Bien réussi dans l’esprit, totalement savouré par une dizaine de milliers de festivaliers, l’Œno Music Festival devra assurer son avenir. Dijon veut conduire la gastronomie à son zénith et son Zénith lui donne désormais toutes les bonnes raisons de s’offrir un événement qui assure un bel accord entre rythmes et vins.
Par Dominique Bruillot
© Photos : Clément Bonvalot
Il fallait être un peu fou pour imaginer ce genre de projets, mais après tout, la musique n’est-elle pas le véhicule de la liberté? En mariant les rythmes binaires avec le vin, l’Œno Music Festival a déjà posé les bases d’une vision originale de ce langage commun qui peut unir les mélomanes et les œnophiles (voir, à ce sujet notre article publié dans le Huffington Post).
Le rock et le reggae, plus couramment associés dans l’inconscient collectif à la bière et à la « fumette », ont prouvé ce week-end qu’il savaient se tenir en présence des meilleurs crus bourguignons. Mieux, ils ont donné à nos chers produits du terroir la rondeur qui leur fait parfois défaut, tant le succès des bourgognes a propulsé certaines appellations sur un marché mondial qui les a éloignées de l’accessibilité et de la proximité la plus basique.
Fort heureusement, d’autres crus comme dans le Mâconnais ou le Châtilllonnais, voire plus près de Dijon comme à Marsannay, ont gardé leur sens du partage et de la convivialité, donnant un joli champ d’expression à l’Œno Music Festival. Le vin s’impose alors comme un outil pédagogique au profit de l’éveil des sens et, finalement, de la raison.
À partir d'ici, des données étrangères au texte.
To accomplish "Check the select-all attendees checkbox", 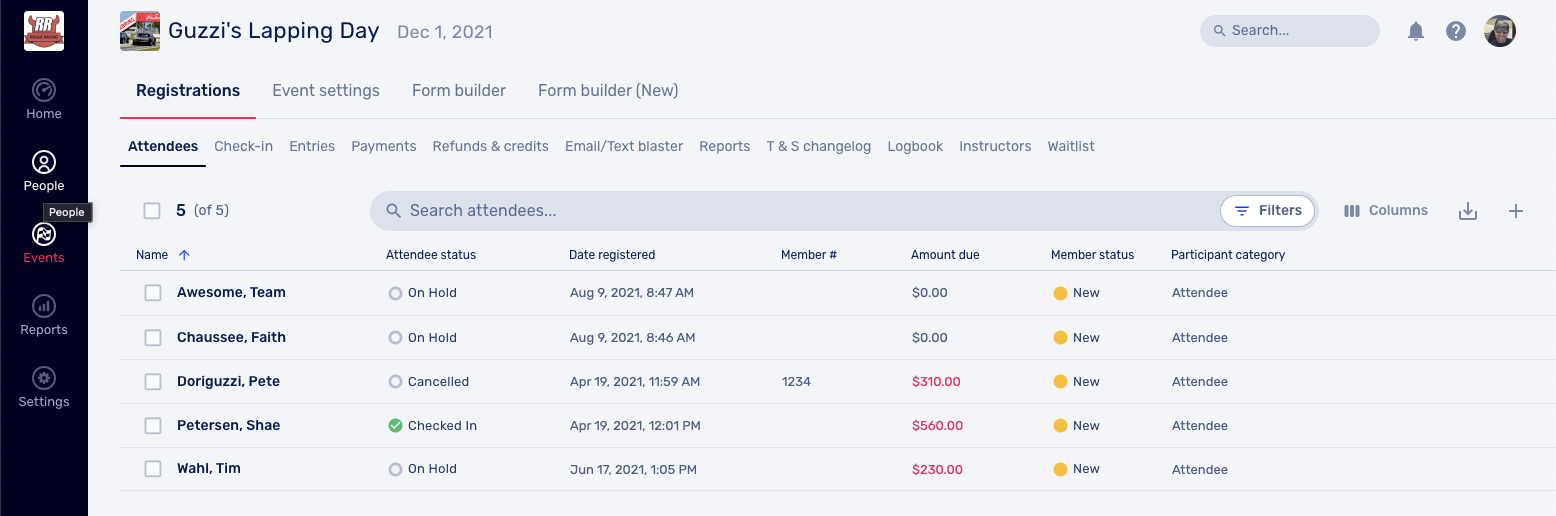I will [x=152, y=211].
Cela était en tous points remarquable tout au long du week-end, au Bar des Indépendants que nous animions avec nos confères de la Gazette de Côte-d’Or, au cœur du Village des vins où l’on a vu quelques artistes dont le sympathique Renan Luce jouer les prolongations.
Il n’y a donc pas de mal à se faire du bien et l’Œno Music Festival a au moins gagné le succès d’estime. Pierre-Yves Romano, le promoteur de l’événement a fait un pari musclé. Pari tenu dans l’esprit même si, c’est le propre de toute aventure qui commence, beaucoup de choses peuvent être améliorées notamment dans la gestion des espaces physiques entre vin et musique, pas toujours faciles à maîtriser il est vrai.
Le vin à son « Zénith »
Mais parler d’améliorations c’est déjà parler d’avenir. Pyrprod et Luna prod connaissent la musique. Leur programmation exceptionnelle et équilibrée (27 groupes de joli niveau sur 3 scènes), fait déjà de ce festival une référence.
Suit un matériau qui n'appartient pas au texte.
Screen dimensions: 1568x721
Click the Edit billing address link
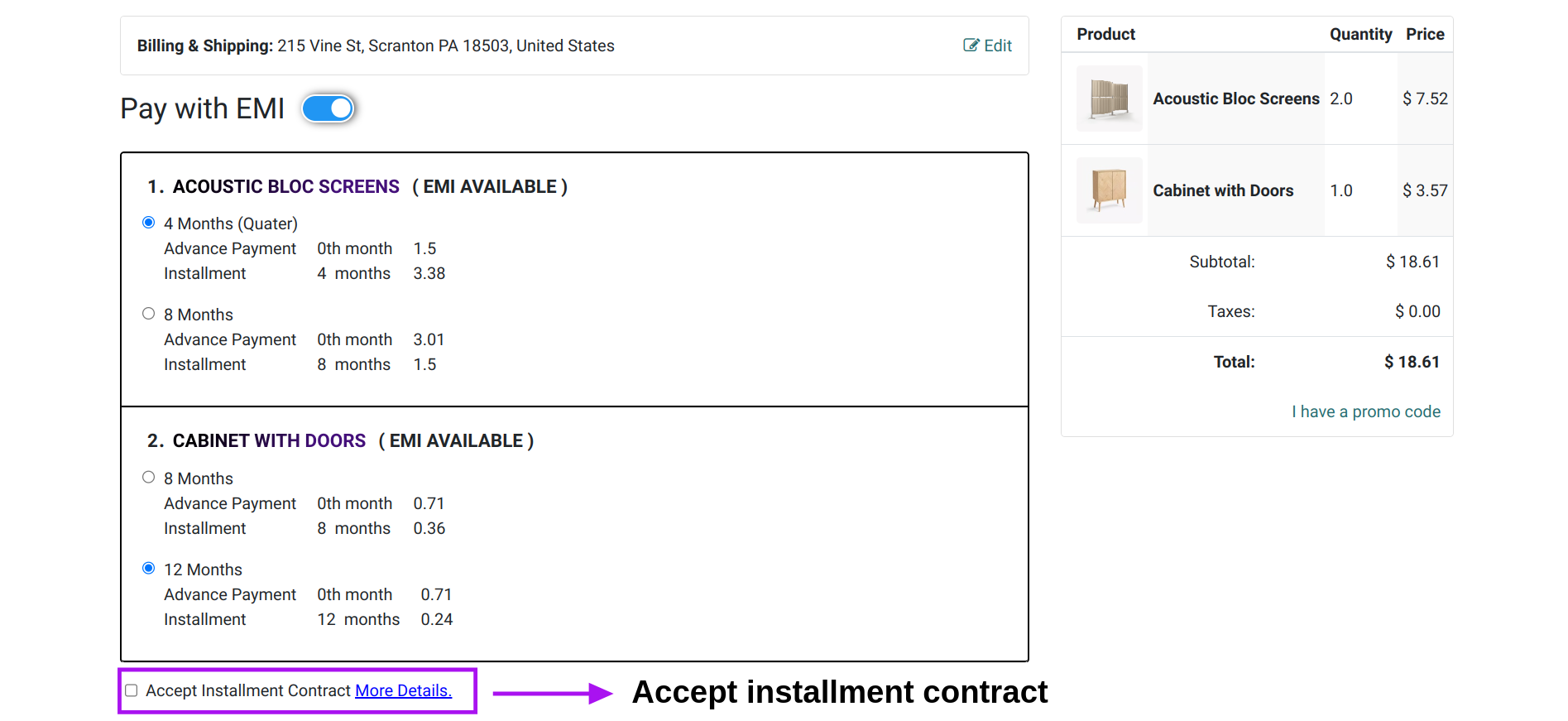pyautogui.click(x=988, y=46)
Reste à savoir comment l’aventure devra se poursuivre. Car l’argent, ce nerf de la guerre sans qui rien ne serait possible, risquerait de manquer un peu. L’organisation avait anticipé des pertes d’exploitations considérées comme naturelles les premières éditions d’un événement de cette ampleur. Rien de neuf à l’horizon, il suffit de regarder l’histoire des festivals pour s’en rendre compte.
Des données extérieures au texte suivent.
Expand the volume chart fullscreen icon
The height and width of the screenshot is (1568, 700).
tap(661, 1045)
Pour autant, avec une jauge que l’on peut situer aux alentours de 10000 visiteurs, pas tous payants, on semble un peu plus loin de l’équilibre que prévu. Même si cette transformation réussie du Zénith, avec ses faux airs de « mini woodstock » (restons modestes), a donné le sentiment de se retrouver en présence d’un flot continu de festivaliers visiblement heureux d’être là. Et c’est bien cela le principal.
Sans doute l’Œno Music Festival mérite-t-il de poursuivre sur sa voie. Construit grâce à une initiative privée et a priori pas très gourmande de fonds publics, il serait dommage de ne pas lui donner toutes les chances de devenir, pour Dijon, le festival du genre dont la ville a besoin dans ses ambitions aussi gourmandes que populaires. Après tout, le vin ne s’est jamais si bien trouvé à son « Zénith ».